- _Exercise_
Could you return the data below exactly as it appears?

- _Given data_
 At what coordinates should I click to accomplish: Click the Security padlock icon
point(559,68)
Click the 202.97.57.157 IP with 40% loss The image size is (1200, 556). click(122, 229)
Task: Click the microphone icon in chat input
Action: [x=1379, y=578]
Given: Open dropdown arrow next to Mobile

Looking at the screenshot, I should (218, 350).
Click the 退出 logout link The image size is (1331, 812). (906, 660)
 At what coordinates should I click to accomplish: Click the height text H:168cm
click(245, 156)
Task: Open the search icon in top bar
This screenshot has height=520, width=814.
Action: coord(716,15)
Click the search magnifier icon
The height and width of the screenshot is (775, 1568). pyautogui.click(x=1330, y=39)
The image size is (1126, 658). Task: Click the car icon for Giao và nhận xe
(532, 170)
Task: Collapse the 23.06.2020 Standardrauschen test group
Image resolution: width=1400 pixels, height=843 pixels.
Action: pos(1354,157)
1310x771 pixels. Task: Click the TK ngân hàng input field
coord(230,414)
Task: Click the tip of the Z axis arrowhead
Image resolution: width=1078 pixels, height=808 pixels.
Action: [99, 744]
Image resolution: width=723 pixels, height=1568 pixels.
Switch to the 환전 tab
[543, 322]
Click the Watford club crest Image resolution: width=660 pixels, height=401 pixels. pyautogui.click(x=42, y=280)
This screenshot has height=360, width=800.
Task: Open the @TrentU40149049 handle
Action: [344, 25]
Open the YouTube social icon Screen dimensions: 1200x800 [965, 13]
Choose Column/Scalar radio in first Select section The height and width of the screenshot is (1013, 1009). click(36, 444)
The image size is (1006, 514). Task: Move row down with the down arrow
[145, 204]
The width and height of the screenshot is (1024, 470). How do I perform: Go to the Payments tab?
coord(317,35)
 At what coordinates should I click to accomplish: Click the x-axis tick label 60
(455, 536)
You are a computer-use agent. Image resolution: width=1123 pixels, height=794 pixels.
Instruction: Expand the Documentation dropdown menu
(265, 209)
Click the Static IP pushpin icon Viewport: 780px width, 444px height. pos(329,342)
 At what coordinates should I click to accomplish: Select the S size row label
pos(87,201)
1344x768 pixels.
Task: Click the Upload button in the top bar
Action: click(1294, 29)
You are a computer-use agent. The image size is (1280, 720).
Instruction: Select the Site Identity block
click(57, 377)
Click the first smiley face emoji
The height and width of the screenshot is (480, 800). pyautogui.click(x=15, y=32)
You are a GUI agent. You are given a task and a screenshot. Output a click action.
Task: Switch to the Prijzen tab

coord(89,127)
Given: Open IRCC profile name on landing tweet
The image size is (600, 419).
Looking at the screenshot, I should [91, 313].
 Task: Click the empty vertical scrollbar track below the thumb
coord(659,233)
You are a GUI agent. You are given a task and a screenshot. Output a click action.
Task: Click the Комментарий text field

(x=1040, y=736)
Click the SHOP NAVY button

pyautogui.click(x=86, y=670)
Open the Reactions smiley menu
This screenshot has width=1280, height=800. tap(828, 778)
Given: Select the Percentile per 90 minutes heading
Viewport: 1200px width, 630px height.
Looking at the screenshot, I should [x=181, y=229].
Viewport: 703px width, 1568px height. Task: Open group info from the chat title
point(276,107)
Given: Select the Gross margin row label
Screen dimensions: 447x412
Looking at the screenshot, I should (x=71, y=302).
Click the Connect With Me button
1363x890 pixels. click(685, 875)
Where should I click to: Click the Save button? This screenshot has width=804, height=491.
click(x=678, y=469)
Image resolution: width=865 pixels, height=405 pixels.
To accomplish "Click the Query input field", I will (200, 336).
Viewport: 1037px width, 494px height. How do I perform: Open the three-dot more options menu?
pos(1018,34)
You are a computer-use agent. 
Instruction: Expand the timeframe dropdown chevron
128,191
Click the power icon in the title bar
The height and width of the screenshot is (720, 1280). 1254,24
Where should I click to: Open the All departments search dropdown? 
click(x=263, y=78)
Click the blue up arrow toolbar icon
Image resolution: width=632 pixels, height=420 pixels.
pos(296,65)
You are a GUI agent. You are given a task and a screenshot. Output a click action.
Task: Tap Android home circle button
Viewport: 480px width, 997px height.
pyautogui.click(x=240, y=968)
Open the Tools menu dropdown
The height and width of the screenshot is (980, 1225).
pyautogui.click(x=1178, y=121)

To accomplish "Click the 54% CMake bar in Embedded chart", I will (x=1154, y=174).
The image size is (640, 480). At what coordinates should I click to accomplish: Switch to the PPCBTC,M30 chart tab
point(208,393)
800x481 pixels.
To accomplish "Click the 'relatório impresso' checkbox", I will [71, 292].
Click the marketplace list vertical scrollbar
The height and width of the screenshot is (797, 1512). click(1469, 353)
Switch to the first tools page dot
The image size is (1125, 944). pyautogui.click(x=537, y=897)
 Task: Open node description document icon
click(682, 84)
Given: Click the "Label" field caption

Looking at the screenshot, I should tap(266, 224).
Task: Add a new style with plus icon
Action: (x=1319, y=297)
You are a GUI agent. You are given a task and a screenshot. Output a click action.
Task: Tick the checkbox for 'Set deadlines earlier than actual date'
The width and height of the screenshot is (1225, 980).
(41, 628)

- _Answer section_
 At what coordinates should I click to accomplish: Click the Security padlock icon
point(559,68)
Click the 202.97.57.157 IP with 40% loss The image size is (1200, 556). click(122, 229)
Task: Click the microphone icon in chat input
Action: [x=1379, y=578]
Given: Open dropdown arrow next to Mobile

Looking at the screenshot, I should (218, 350).
Click the 退出 logout link The image size is (1331, 812). (906, 660)
 At what coordinates should I click to accomplish: Click the height text H:168cm
click(245, 156)
Task: Open the search icon in top bar
This screenshot has height=520, width=814.
Action: coord(716,15)
Click the search magnifier icon
The height and width of the screenshot is (775, 1568). pyautogui.click(x=1330, y=39)
The image size is (1126, 658). Task: Click the car icon for Giao và nhận xe
(532, 170)
Task: Collapse the 23.06.2020 Standardrauschen test group
Image resolution: width=1400 pixels, height=843 pixels.
Action: pos(1354,157)
1310x771 pixels. Task: Click the TK ngân hàng input field
coord(230,414)
Task: Click the tip of the Z axis arrowhead
Image resolution: width=1078 pixels, height=808 pixels.
Action: [99, 744]
Image resolution: width=723 pixels, height=1568 pixels.
Switch to the 환전 tab
[543, 322]
Click the Watford club crest Image resolution: width=660 pixels, height=401 pixels. pyautogui.click(x=42, y=280)
This screenshot has height=360, width=800.
Task: Open the @TrentU40149049 handle
Action: [344, 25]
Open the YouTube social icon Screen dimensions: 1200x800 [965, 13]
Choose Column/Scalar radio in first Select section The height and width of the screenshot is (1013, 1009). click(36, 444)
The image size is (1006, 514). Task: Move row down with the down arrow
[145, 204]
The width and height of the screenshot is (1024, 470). How do I perform: Go to the Payments tab?
coord(317,35)
 At what coordinates should I click to accomplish: Click the x-axis tick label 60
(455, 536)
You are a computer-use agent. Image resolution: width=1123 pixels, height=794 pixels.
Instruction: Expand the Documentation dropdown menu
(265, 209)
Click the Static IP pushpin icon Viewport: 780px width, 444px height. pos(329,342)
 At what coordinates should I click to accomplish: Select the S size row label
pos(87,201)
1344x768 pixels.
Task: Click the Upload button in the top bar
Action: click(1294, 29)
You are a computer-use agent. The image size is (1280, 720).
Instruction: Select the Site Identity block
click(57, 377)
Click the first smiley face emoji
The height and width of the screenshot is (480, 800). pyautogui.click(x=15, y=32)
You are a GUI agent. You are given a task and a screenshot. Output a click action.
Task: Switch to the Prijzen tab

coord(89,127)
Given: Open IRCC profile name on landing tweet
The image size is (600, 419).
Looking at the screenshot, I should [91, 313].
 Task: Click the empty vertical scrollbar track below the thumb
coord(659,233)
You are a GUI agent. You are given a task and a screenshot. Output a click action.
Task: Click the Комментарий text field

(x=1040, y=736)
Click the SHOP NAVY button

pyautogui.click(x=86, y=670)
Open the Reactions smiley menu
This screenshot has width=1280, height=800. tap(828, 778)
Given: Select the Percentile per 90 minutes heading
Viewport: 1200px width, 630px height.
Looking at the screenshot, I should [x=181, y=229].
Viewport: 703px width, 1568px height. Task: Open group info from the chat title
point(276,107)
Given: Select the Gross margin row label
Screen dimensions: 447x412
Looking at the screenshot, I should (x=71, y=302).
Click the Connect With Me button
1363x890 pixels. click(685, 875)
Where should I click to: Click the Save button? This screenshot has width=804, height=491.
click(x=678, y=469)
Image resolution: width=865 pixels, height=405 pixels.
To accomplish "Click the Query input field", I will (200, 336).
Viewport: 1037px width, 494px height. How do I perform: Open the three-dot more options menu?
pos(1018,34)
You are a computer-use agent. 
Instruction: Expand the timeframe dropdown chevron
128,191
Click the power icon in the title bar
The height and width of the screenshot is (720, 1280). 1254,24
Where should I click to: Open the All departments search dropdown? 
click(x=263, y=78)
Click the blue up arrow toolbar icon
Image resolution: width=632 pixels, height=420 pixels.
pos(296,65)
You are a GUI agent. You are given a task and a screenshot. Output a click action.
Task: Tap Android home circle button
Viewport: 480px width, 997px height.
pyautogui.click(x=240, y=968)
Open the Tools menu dropdown
The height and width of the screenshot is (980, 1225).
pyautogui.click(x=1178, y=121)

To accomplish "Click the 54% CMake bar in Embedded chart", I will (x=1154, y=174).
The image size is (640, 480). At what coordinates should I click to accomplish: Switch to the PPCBTC,M30 chart tab
point(208,393)
800x481 pixels.
To accomplish "Click the 'relatório impresso' checkbox", I will [71, 292].
Click the marketplace list vertical scrollbar
The height and width of the screenshot is (797, 1512). click(1469, 353)
Switch to the first tools page dot
The image size is (1125, 944). pyautogui.click(x=537, y=897)
 Task: Open node description document icon
click(682, 84)
Given: Click the "Label" field caption

Looking at the screenshot, I should tap(266, 224).
Task: Add a new style with plus icon
Action: (x=1319, y=297)
You are a GUI agent. You are given a task and a screenshot. Output a click action.
Task: Tick the checkbox for 'Set deadlines earlier than actual date'
The width and height of the screenshot is (1225, 980).
(41, 628)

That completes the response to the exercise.